Task item A
In the passage on big data and epidemic prediction, what is the process of tracking a disease's spread in real time called?
Task item B
Pick up the passage on big data and epidemic prediction where it leaves off, and write its next few paragraphs.

Extract
============

Researchers around the world are focused on improving our capacity to predict and prevent epidemics. These efforts are almost universally founded on the concept of big data. Given the failings of big data to predict the outbreak of Ebola in recent years, critics are concerned that this approach may be inherently flawed. Is this true?

Let’s analyze the situation:

Rising as a buzzword in the early 2000’s, “big data” refers to the availability of large sets of data that can be used to make inferences. Using big data can lead to a lack of nuance, and often depersonalizes matters — which makes it a controversial approach in some fields. While corporations seeking profit often use customer information for logistics or advertising, big data can also be used for humanitarian purposes.

Most notably, organizations across the world have been using big data to further disease prevention efforts. An example of this can be found in the international response to the 2014 Ebola outbreak in West Africa. Using big data, public health workers were able to track the spread of the disease in real-time, in a process known as disease mapping.

============

Records supplied
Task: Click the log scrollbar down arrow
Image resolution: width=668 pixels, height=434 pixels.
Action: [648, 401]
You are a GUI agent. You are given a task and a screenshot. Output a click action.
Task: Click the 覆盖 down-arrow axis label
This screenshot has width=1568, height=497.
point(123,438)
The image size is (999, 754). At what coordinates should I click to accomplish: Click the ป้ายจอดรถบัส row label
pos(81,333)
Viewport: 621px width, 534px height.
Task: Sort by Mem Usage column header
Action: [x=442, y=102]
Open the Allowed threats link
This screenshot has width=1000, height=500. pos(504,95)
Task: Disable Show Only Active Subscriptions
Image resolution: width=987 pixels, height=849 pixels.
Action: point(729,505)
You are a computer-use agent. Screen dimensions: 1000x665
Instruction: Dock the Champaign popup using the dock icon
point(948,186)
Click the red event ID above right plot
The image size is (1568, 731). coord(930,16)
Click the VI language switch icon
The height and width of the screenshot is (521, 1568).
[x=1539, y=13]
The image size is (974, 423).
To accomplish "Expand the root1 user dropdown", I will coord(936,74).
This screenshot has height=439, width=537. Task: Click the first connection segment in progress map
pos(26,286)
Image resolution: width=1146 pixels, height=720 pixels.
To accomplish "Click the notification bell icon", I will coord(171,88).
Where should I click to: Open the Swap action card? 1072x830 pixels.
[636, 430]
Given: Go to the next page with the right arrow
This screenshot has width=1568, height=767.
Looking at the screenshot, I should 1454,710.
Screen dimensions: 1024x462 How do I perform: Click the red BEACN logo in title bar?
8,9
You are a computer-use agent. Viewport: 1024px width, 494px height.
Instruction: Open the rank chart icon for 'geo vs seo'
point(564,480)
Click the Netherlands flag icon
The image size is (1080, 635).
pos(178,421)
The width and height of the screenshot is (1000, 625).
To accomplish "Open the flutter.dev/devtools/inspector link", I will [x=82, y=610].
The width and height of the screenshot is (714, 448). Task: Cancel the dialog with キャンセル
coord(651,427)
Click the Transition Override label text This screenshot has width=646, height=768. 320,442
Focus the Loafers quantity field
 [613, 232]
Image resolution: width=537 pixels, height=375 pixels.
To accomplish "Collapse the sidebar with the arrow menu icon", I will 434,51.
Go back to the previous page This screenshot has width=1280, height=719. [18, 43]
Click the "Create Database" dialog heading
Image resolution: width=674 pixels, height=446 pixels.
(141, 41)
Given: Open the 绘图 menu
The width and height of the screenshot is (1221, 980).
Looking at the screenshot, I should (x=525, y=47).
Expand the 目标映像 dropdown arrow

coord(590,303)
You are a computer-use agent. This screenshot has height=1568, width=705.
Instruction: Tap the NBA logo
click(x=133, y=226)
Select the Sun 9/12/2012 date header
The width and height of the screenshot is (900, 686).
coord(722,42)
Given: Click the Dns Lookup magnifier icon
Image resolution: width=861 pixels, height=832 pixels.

============

Result A
Disease mapping.

Result B
Disease mapping allows us to identify where a disease is likely to spread. This gives humanitarian organizations an idea of where they should send resources and workers. Treatment can be tricky, though researchers have found promise in drugs already on the market, such as sertraline. The Ebola outbreak has been contained as of January 2016, though flare-ups may still occur.

Ironically, while the practice of using big data can be heralded for containing the epidemic, it can also be blamed for failing to foresee the outbreak in the first place. During the panic, the CDC predicted that there would be 1.4 million cases of the fatal disease. The World Health Organization made a much closer estimate at 20,000 cases, but was still off the mark by a considerable percentage. Actually, there have been approximately 13,000 cases of Ebola in the past two years.

Ebola Virus (Wikimedia Commons)

How did we get this information so wrong?

Clearly, there is a problem with placing too much faith in big data. While it can be useful in some applications, we need to be aware of its limitations — or, rather, our lack of data. Our inferences can only be accurate if we have a large amount of reliable data.

The key to improving this approach lies in better data collection techniques. As surveillance technology and health reporting becomes more advanced, more useful data will be available to researchers. Factors that make an area predisposed to an infectious outbreak, such as climate, sanitation, and water supply, must also be considered when gauging the potential for an outbreak. Accurate predictions allow us to effectively stifle outbreaks before they occur.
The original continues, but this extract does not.